- [Data supplied]:
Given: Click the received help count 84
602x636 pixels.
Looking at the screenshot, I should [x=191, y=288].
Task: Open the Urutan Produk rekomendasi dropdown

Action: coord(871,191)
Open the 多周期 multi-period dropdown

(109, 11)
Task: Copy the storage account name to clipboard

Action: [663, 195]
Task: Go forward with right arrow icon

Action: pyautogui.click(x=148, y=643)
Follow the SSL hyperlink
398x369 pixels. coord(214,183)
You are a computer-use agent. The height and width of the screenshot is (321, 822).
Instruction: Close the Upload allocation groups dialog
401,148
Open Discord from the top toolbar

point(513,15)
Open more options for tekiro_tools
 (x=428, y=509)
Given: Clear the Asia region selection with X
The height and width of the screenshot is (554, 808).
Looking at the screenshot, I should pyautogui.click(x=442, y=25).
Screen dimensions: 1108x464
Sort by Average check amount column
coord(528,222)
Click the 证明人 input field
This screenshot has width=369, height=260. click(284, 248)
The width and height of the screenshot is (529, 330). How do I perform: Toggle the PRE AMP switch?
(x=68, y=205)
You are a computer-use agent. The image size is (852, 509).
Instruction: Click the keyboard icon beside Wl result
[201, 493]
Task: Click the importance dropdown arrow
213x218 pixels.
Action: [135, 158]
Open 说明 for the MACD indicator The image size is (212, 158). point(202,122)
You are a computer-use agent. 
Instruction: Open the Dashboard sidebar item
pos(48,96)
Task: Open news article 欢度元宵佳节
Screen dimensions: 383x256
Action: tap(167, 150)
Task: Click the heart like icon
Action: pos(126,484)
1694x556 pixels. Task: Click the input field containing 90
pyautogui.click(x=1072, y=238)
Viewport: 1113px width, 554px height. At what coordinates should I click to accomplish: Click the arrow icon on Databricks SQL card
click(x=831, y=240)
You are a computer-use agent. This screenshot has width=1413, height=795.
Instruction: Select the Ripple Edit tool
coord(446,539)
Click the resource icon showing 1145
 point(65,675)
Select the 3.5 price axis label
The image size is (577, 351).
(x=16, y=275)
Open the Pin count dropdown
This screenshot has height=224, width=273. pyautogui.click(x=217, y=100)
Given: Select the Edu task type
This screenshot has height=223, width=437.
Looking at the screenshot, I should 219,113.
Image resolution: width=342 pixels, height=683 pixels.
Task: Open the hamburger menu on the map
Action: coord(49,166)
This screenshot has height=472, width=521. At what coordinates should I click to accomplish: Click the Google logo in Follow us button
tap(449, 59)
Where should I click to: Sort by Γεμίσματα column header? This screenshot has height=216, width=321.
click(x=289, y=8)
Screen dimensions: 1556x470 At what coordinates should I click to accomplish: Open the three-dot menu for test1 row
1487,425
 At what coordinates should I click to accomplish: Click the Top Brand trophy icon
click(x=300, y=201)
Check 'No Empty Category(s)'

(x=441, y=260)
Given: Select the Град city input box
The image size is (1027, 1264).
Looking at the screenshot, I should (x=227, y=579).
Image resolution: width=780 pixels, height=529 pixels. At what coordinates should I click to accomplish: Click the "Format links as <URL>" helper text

- [Problem description]: Go through the material above and report each line containing "computer".

- [Completed exercise]:
You are a computer-use agent. The height and width of the screenshot is (321, 822).
You are a computer-use agent. The image size is (852, 509).
You are a computer-use agent. 
You are a computer-use agent. This screenshot has width=1413, height=795.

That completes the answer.